They were enough behind the plane to take a fully unstabilized approach to a smoking hole in the ground: Roughly, the airspeed was continuously decaying along at least the last 80 seconds, from way above Vref (137kts) to way below Vref. The vertical speed was continuously decaying in the last 50 seconds from way above the typical 700fpm to almost parallel to the ground. The descent gradient also was continuously decaying in the last 50 seconds from way steeper that 3° to, again, almost parallel to the ground. The engines were at idle until 1.5 seconds before the impact. Other than the heading and the config, I don't know what other stabilized approach criteria they could have violated. I guess that things like airspeed are more important than the PAPI, so if they ignored the former why not the later?
Other than that, MAYBE they were looking at the PAPI. It was 4 white for most of the approach.

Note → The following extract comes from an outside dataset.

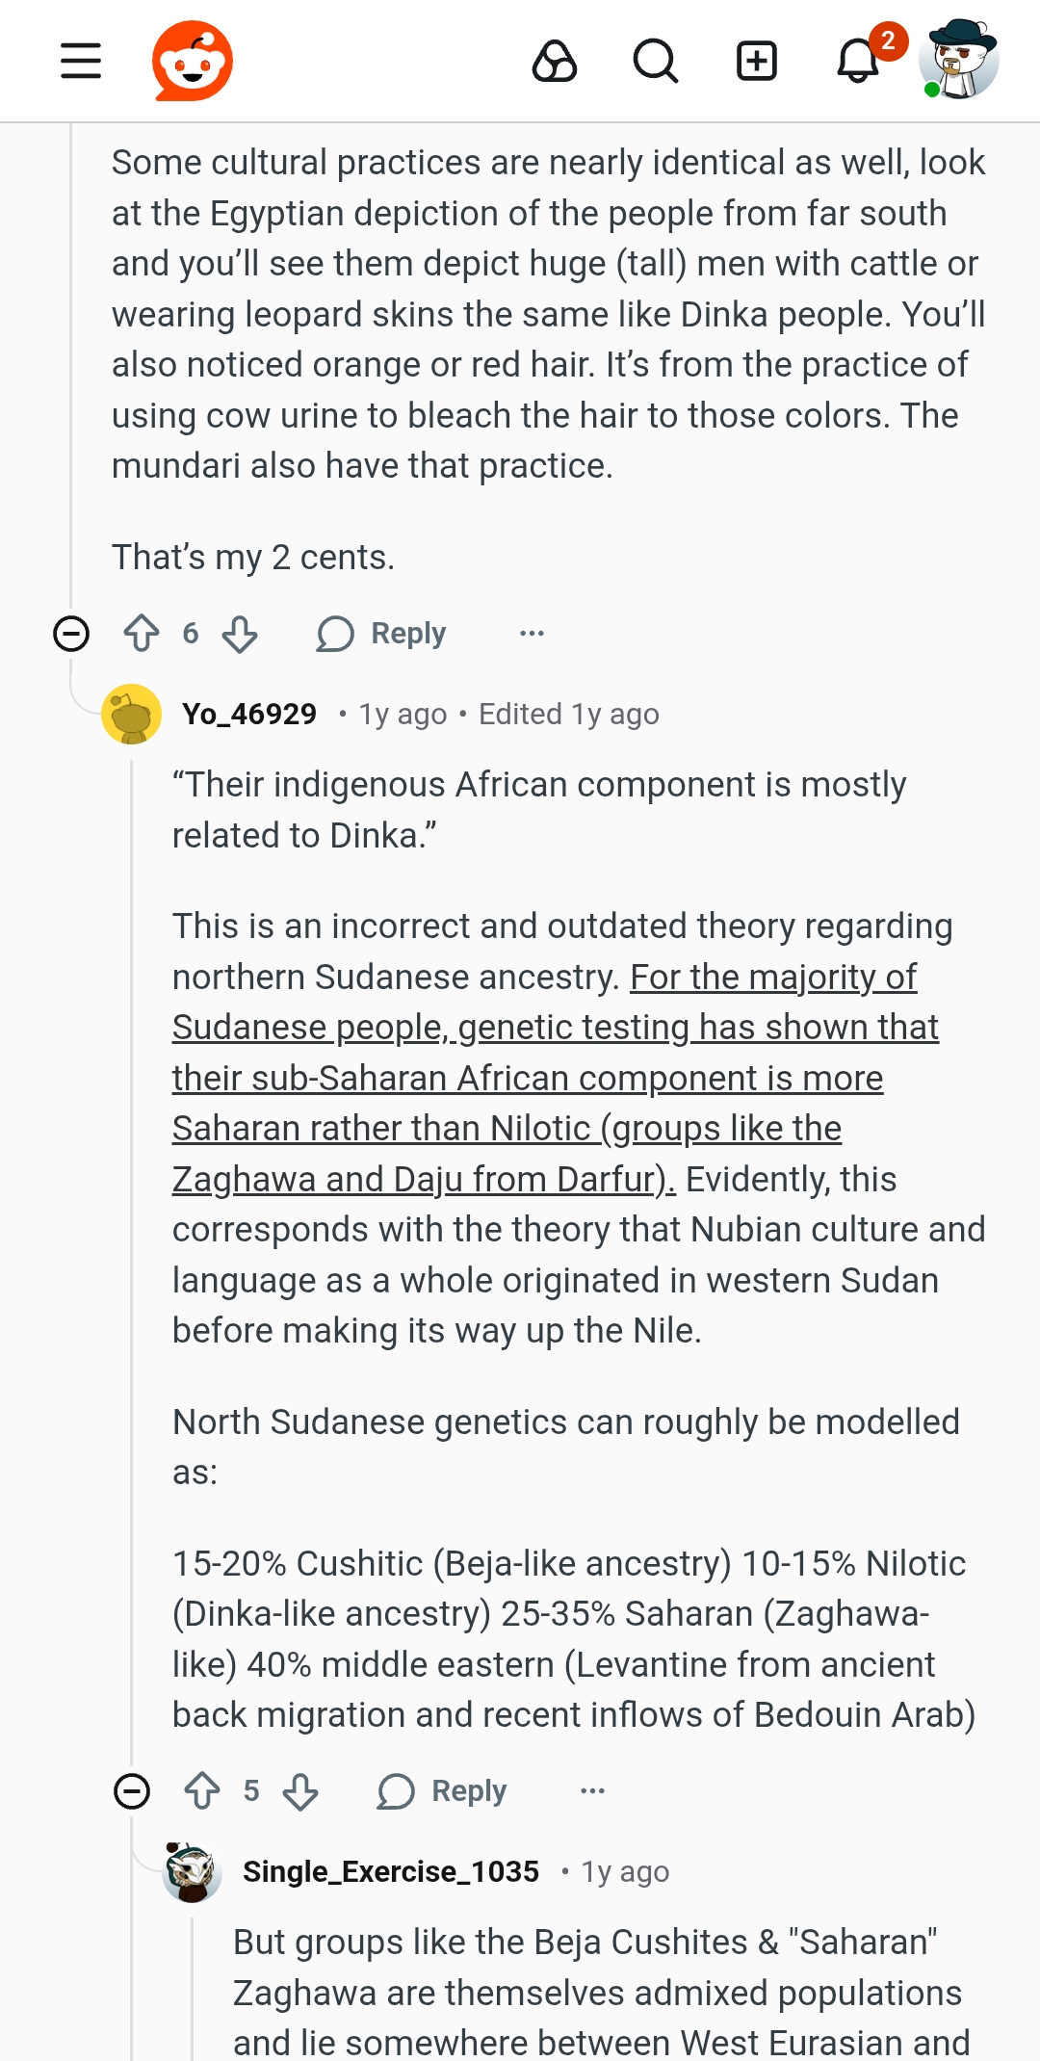The height and width of the screenshot is (2061, 1040).
Task: Downvote the comment with 6 votes
Action: pyautogui.click(x=239, y=633)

As one light turned red they started to pull up, but they were descending very fast and the lights quickly changed to 2, 3 and 4 red. So they kept pulling up but by then they had run out of airspeed, and with the biggest (and slowest to spool-up) engines in the industry at idle, they also run out of thrust, and being so low, also out of altitude. By then, they had nothing to trade for speed (neither altitude nor fuel).
Any way you slice it, it just screams incredibly poor airmanship.
@T.O.G.A., multiple news reports stated the flaps were set at the usual 30 degrees.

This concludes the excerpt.